### PASSAGE TO READ

A. WIPEOUT IN BASTAR
First and foremost, is our total wipeout in the tribal region of Bastar, where we lost 11 of the 12 seats. There are two reasons for this. One, the illogical choice of party candidates. To illustrate, consider the following four cases:

(1) A lady has been persistently losing every single election she contested since 1990: in 2 of 4, she forfeited her deposit. Less than four years ago (2004), her real brother failed to win the Sarpanch election; her daughter-in-law forfeited her deposit in the Janpad election. Yet she is given the party ticket for the fifth consecutive time against an aspirant who lost his last election by about 1000 votes, and remained fairly active as the voice of the Opposition since.
(2) There are three blocks in a constituency: Bhanpuri, Mardepar & Narayanpur. Bhanpuri & Mardepar have more than 1,30,000 voters; Narayanpur, which is 150 kilometers from these two blocks & lies in the heart of thickly-forested Naxalite territory, has 13,000 voters. A person from Narayanpur is given the ticket.
(3) A chronic party-shifter recently returns to the party by way of BSP & BJP after having lost every single election he contested in the interregnum. His Delhi-based daughter, who can’t speak a word of the local dialect, is allotted the party ticket.
(4) In a seat where there are only about 500 Jain voters, we give a ticket to a Jaini knowing that the BJP candidate is also from this community.


It is woefully obvious that in each of these four instances, we inexplicably made choices that defy not only logic but also that rarest of things, common sense. The same is true for at least two other constituencies, Kondagaon & Keshkal, where party tickets were given to relatively unknown persons over more established figures. 

While this reason accounts for much of North Bastar (Jagdalpur, Narayanpur & Kanker districts), the second reason explains our defeat in the South (Dantewada & Bijapur districts): it is the state-sponsored Salwa Judum (SJ) movement, which has led to the forceful uprooting of over 70000 tribals from about 600 villages, and their displacement to about 26 makeshift roadside ‘camps’, where they continue to live in inhuman conditions, as well as the merciless slaughter of thousands of innocent tribals. Writing on July 8 2006, I had offered the following observation about SJ:
“Further sustenance of SJ is based on its own three-fold logic, and has nothing to do with tribal-interests:


• POLITICAL: Come election-time, and there will be no polling stations in evacuated villages. Instead they will be set-up well within the guarded perimeter of these 6-7 concentration camps. (This number eventually increased to 26) And it doesn't take a psephologist to predict the electoral outcome under such ‘free, fair and impartial’ conditions. Does it? Think about it. Had elections been ‘conducted’ in Auschwitz, wouldn’t the National Socialists (Nazis) have swept the polls? Thankfully, unlike Der Fuhrer- who didn’t consider his refugees worthy of the vote- this regime views the tribals as- and only as- a votebank. And SJ, as it happens, is the surest way to encash this votebank en block.

### GOALS
A – Answer these questions from the passage on the party's defeat in Bastar, one line each, marked as the questions are:
(i) How many of the 12 seats in the tribal region of Bastar did the party lose?
(ii) How many voters does the Narayanpur block have?
(iii) About how many makeshift roadside camps were the displaced tribals moved to?
B – Pick up the passage on the party's defeat in Bastar after its last sentence, and continue it in the same voice.

### SOURCE EXCERPT
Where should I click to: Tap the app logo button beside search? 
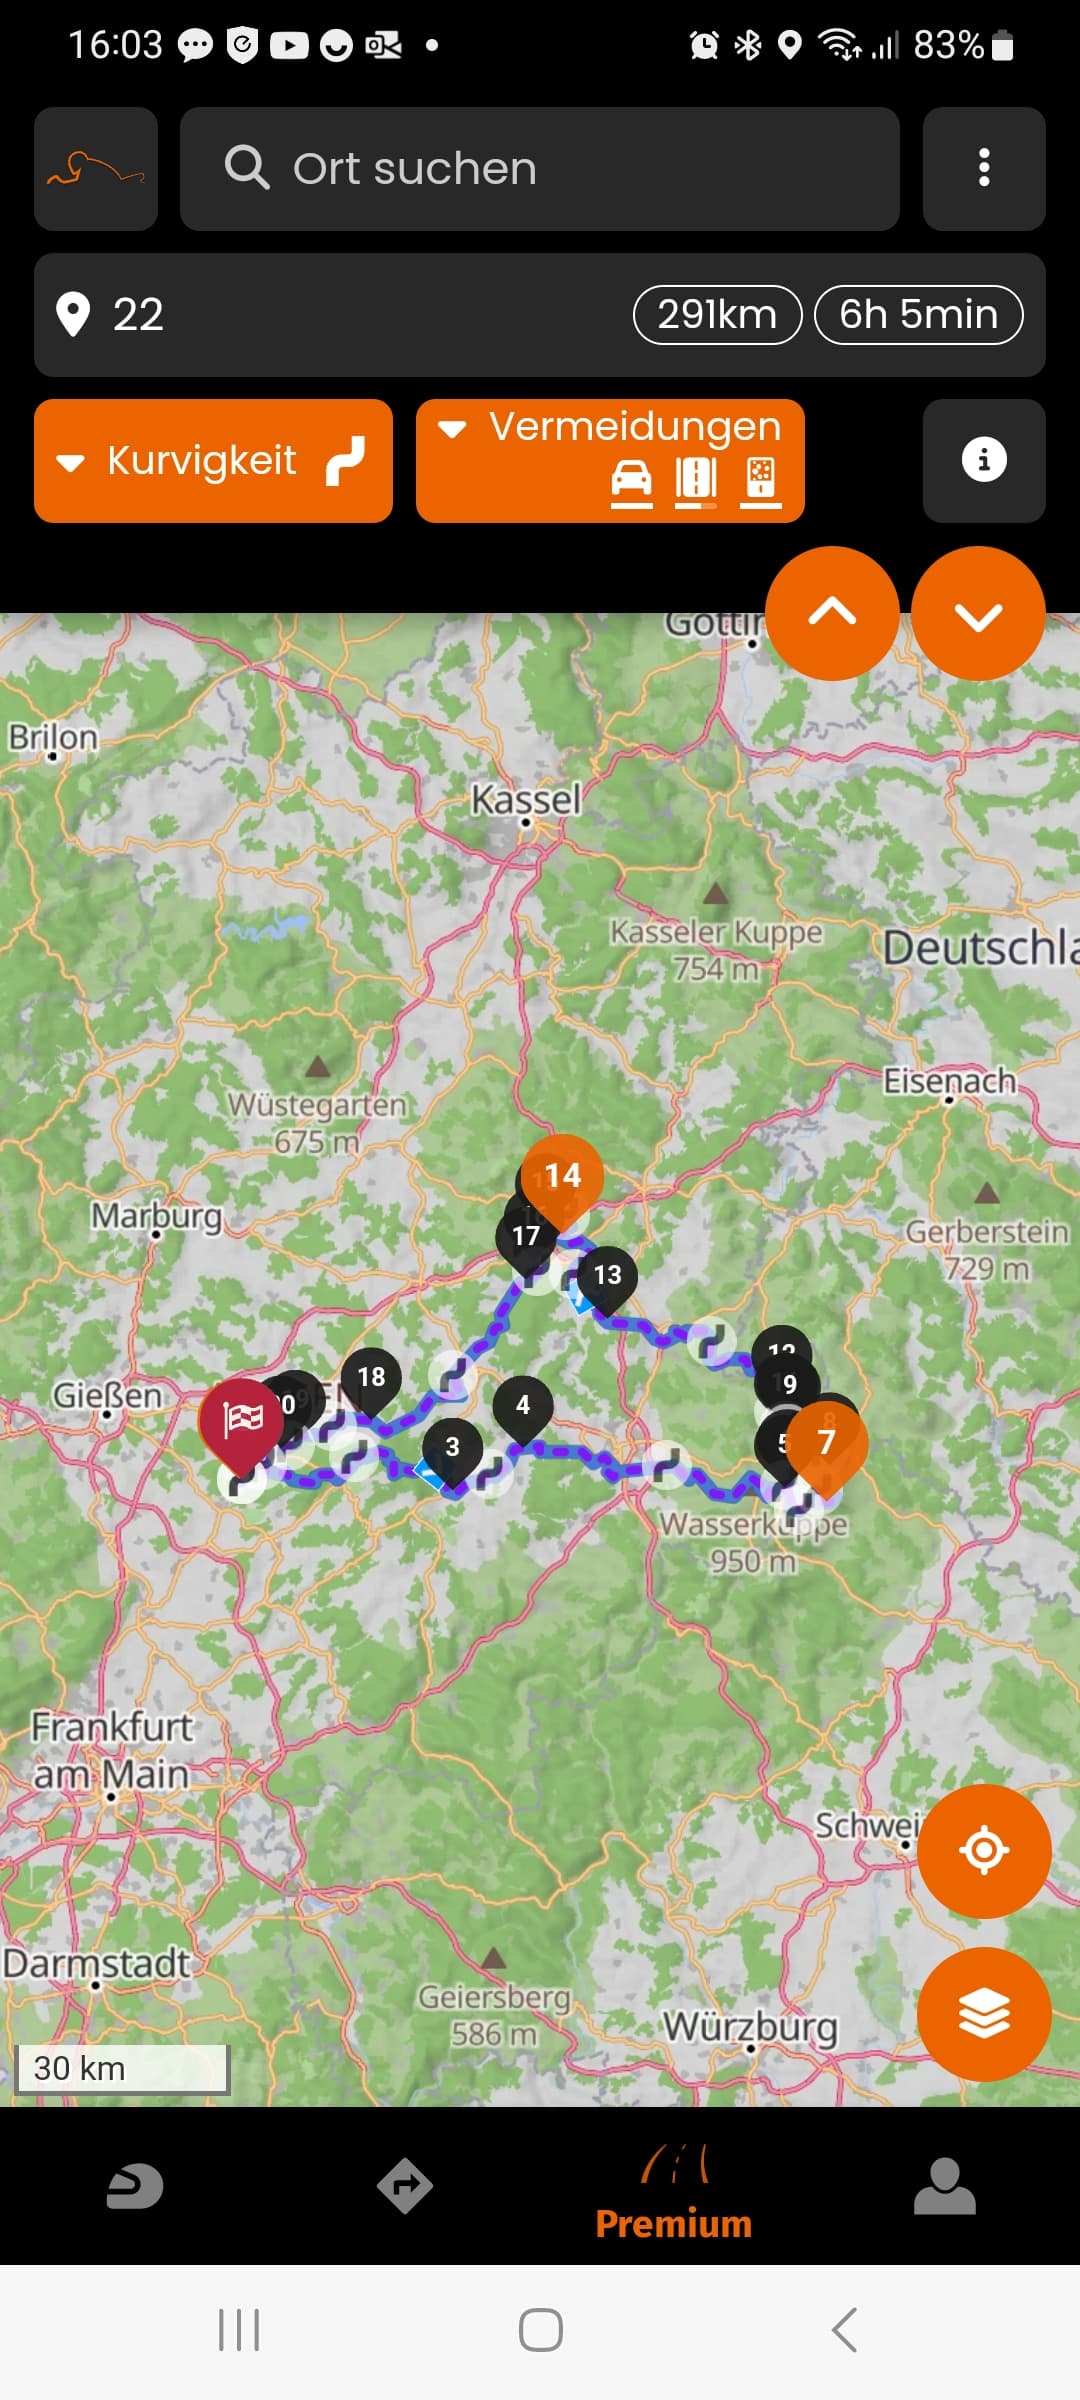click(96, 168)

### OUTPUTS IN ORDER
A –
(i) 11
(ii) 13,000
(iii) About 26

B –
• CULTURAL: Concentration of vast tribal populations in the controlled environment of camps provides an easy assembly-line for the Sangh troika and its affiliates to work overtime in order to factory-produce indoctrinated specimens: a people repeatedly told that they are worshipping ‘false’ gods, eating ‘polluted’ foods, following ‘promiscuous’ practices and ‘anachronistic’ customs; and systematically made to feel ashamed about their (former) ‘primitive and barbaric’ way of life; thus slowly but surely falling in line with the (pseudo) ‘hindutva’ pogrom of the RSS. Much more than the geopolitical displacement, it is this sense of ‘cultural displacement’, which will come from living in camps, that worries me. Henceforth, camp-inmates will be permanently scarred by a false sense of ‘inferiority-complex’, and adapted to a type of doggish existence where they will be always told what to do and feel and think. Free will has been the greatest casualty.

• ECONOMIC: As with all tribal-targeted government schemes, SJ camps have given birth to their own peculiar industry. Tens of millions of rupees spent daily by the state-exchequer to provide housing, food, health-care and schooling to the over 70,000 tribals is being siphoned off by a clique of middlemen, in cohorts with their bureaucratic and political patrons. Put simply, it is not in their interest to wind-up such an enormously lucrative & profitable business.”


Now, I can’t help feeling a bit like Cassandra, doomed to see the future and yet unable to do anything about it. The fact is that the BJP has, thanks to SJ, gained a foothold in South Bastar for the first time since elections commenced in 1952: in a region where the contest had always been between Communists (CPI) and Congress, they have won two out of three seats outright and we’ve managed to defeat them in the third by a measly margin of 190 votes. Needless to say, the BJP votes all came from SJ camps, which together accounted for more than 70% polling in these three seats. The Congress simply avoided defining its position on the issue, perhaps hoping to have the cake & eat it too: its CLP leader headed this movement, which had the full backing of the state as well as the Union governments, whereas another faction, led by my father & having the unequivocal support of an overwhelming majority of the party’s elected representatives in the state, opposed it for the reasons I’ve mentioned above. In my opinion, this procrastinated ambiguity has cost us dearly. 

I believe that the battle for Bastar goes deeper than elections; it is a battle for the very Soul of Tribal India. While the BJP & its affiliates- its extensive network of Saraswati Shishu Mandirs, Ekal Vidyalayas & Vanvasi Kalyan Ashrams- work fulltime in even the remotest areas of Bastar with the unequivocal backing of the state administration, we’ve nothing, absolutely nothing, to counter this. In a sense, we’ve left the field open to them to do as they will. It is therefore surprising that despite all this, we’re still in the game: we did, after all, lose 3 of these 12 seats by very narrow margins: Antagarh by 90 votes (mainly because of rigging done during counting), Bastar by 1200 votes and Kondagaon by 2770 votes. To me, it is clear that people in these 3 constituencies did want change, but to put it simply, we failed to offer them viable alternatives.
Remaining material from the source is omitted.